En el suelo no bailan las hojas secas caídas del seto ni revolotean insectos. Tan sólo, de vez en cuando, me parece ver translúcidas las alas febriles de un murciélago, que bien podría ser espejismo de gorrión apresurado.

Te estaba esperando aquí, ya sabes, en la entrada secreta que tú y yo tenemos al laberinto del deseo. Pero esta noche, sin ruido y sin brisa, subo más deprisa que de costumbre los escalones del incendio que arde a fuego lento y me dilata las pupilas.

Para ver mejor en la oscuridad cómo se abren tus pétalos esperando rocío que inunde tus poros mientras sé que tus ojos, aunque no pueda verlos, perfuman la lista infinita de caricias que llevo adherida en la piel.

No hace falta la luna para hacer una noche. Ni ruido de quietud, ni brisa dulce que rebote sobre el paisaje, ni que el jazmín encienda su fragancia somnolienta sobre la oscuridad adormecida que busca ojos en los que refugiarse.

Tú y yo nunca bailamos al mismo ritmo que los planetas, nunca fuimos marionetas de sol ni títeres de luna. Nos basta empezar con un beso de esos que cierran los ojos y paran el tiempo y abren el concierto de un silencio que revuelve por dentro las hojas del aire que respiramos. Y desatan el jazmín de tu aroma y el revuelo inquieto de tus pechos y las alas febriles de tus manos cruzando a palmos mi desierto en busca de sombra.

Entonces las mías se enredan en la brisa de tu pelo y escribo con fuego, en tu pergamino de valles profundos, versos intensos derramados de tinta. Y confieso que me fascina esa dulce manía tuya de hacer que me ocurran noches desnudas a plena luz del día.

Será por eso que, esta noche, no consigo ver la luna.

Y, sin embargo…

Cuando dices que me quieres, yo no sé si te he entendido. Y no sé si me entiendes cuando te digo que vivimos atrapados en palabras, embebidos en la mágica inexactitud de lo dicho.

Cuando dices que me quieres, no adivino a descifrar si es el deseo lo que te mueve. O es quizá, tan solo, que me deseas buena suerte con un lenguaje fraternal.

Si esperas que yo también te quiera y tú haces la primera entrega esperando devolución. Si el que habla es tu corazón y con él viene también la cabeza o es que perdiste la razón en un ataque de primavera.
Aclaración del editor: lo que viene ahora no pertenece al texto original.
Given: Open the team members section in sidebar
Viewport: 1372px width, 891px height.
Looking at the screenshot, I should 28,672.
Y no sé si lo que me ofreces es una forma de adopción que me ocupará la vida entera. O si vas a quererme siempre o sólo hasta que me muera o tu amor es un amor corriente que se desviará hacia otra gente cuando yo ya no te quiera.
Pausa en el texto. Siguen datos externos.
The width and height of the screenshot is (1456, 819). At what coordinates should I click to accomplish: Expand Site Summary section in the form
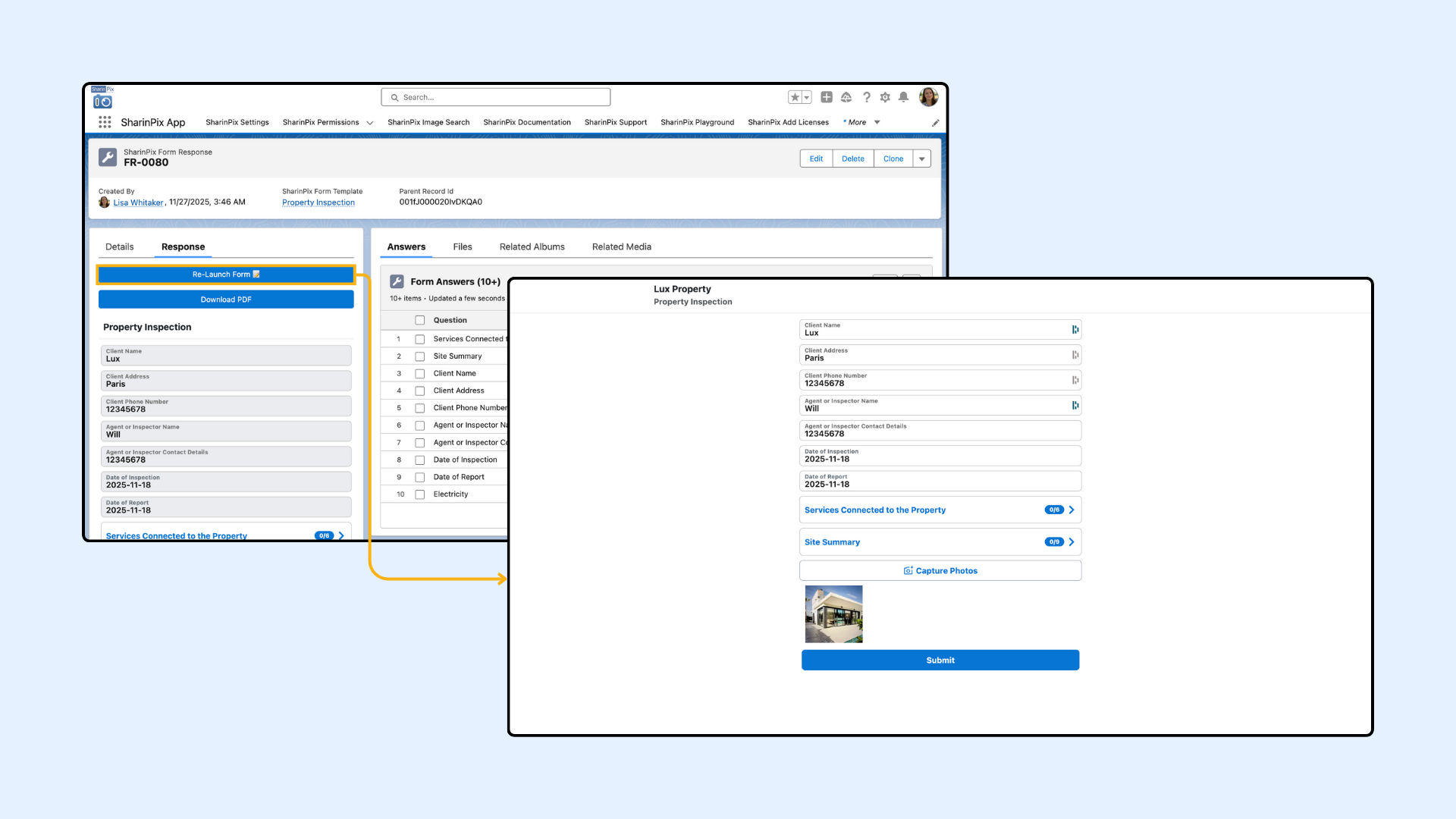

Si me quieres porque no me tienes y cuando me tengas dejarás de quererme. Si me quieres como costumbre o para entretener las horas muertas. O para que te abra las puertas y te invite a tomar café o te regale bombones programados y flores de papel.

No soy capaz de entender si, cuando dices que me quieres, me quieres llevar adherido o si quieres decir que me adquieres. Para que no pueda mirar falda que no sea la tuya ni alumbrarme en la luna de otros ojos ni sentir el tacto de otra piel. Si piensas que el amor sólo se entrega o si tú me lo entregas a cambio de serte fiel. O si crees que, que yo te quiera, acaso depende de que tú lo seas.

Porque yo no sé si el amor es una retahíla de hechizos encadenados y despiertas del anterior para caer en el siguiente conforme vas probando los labios consecutivos de princesas adyacentes. O es una etapa transitoria de infelicidad manifiesta o, por el contrario, es la suerte inmensa de no saber darse cuenta de lo que pasa.

Todas estas dudas son la prueba exacta de la existencia del sentimiento. Por eso quiero que sepas que no te miento. Y yo sé que no me mientes. Es sólo que no estoy seguro de si usamos la misma palabra para decir cosas diferentes.

Porque, cuando dices que me quieres y yo te respondo lo mismo… ¡ay, es que no sé si tú te entiendes! Y yo no sé si me he entendido.